[Dataset records]
++++++++

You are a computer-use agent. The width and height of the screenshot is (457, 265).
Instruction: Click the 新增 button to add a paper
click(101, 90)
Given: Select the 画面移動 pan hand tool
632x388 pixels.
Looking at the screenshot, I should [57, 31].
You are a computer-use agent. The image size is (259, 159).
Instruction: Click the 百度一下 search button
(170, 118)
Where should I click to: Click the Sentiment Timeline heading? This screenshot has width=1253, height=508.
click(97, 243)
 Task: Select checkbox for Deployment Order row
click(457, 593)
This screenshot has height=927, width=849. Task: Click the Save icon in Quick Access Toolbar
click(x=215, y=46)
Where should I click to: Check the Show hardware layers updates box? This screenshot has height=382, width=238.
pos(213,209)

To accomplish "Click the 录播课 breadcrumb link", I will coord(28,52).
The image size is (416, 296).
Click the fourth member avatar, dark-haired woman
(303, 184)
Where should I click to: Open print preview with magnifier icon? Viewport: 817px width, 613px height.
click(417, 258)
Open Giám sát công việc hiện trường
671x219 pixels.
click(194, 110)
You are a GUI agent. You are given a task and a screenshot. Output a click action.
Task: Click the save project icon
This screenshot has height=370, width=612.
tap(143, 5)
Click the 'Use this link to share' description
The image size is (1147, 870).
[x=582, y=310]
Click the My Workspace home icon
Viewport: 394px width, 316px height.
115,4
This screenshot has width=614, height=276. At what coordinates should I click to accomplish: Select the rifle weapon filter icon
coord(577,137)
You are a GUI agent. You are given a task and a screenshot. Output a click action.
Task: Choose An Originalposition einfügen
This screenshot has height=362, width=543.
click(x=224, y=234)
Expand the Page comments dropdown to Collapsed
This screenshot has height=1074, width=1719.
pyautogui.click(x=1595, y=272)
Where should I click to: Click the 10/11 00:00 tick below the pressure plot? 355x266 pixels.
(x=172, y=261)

++++++++

TASK OBJECTIVE:
From the line holding "This screenshot has height=370, width=612." down to the final line above, quote every line exactly and only those lines.

RESPONSE BELOW:
This screenshot has height=370, width=612.
tap(143, 5)
Click the 'Use this link to share' description
The image size is (1147, 870).
[x=582, y=310]
Click the My Workspace home icon
Viewport: 394px width, 316px height.
115,4
This screenshot has width=614, height=276. At what coordinates should I click to accomplish: Select the rifle weapon filter icon
coord(577,137)
You are a GUI agent. You are given a task and a screenshot. Output a click action.
Task: Choose An Originalposition einfügen
This screenshot has height=362, width=543.
click(x=224, y=234)
Expand the Page comments dropdown to Collapsed
This screenshot has height=1074, width=1719.
pyautogui.click(x=1595, y=272)
Where should I click to: Click the 10/11 00:00 tick below the pressure plot? 355x266 pixels.
(x=172, y=261)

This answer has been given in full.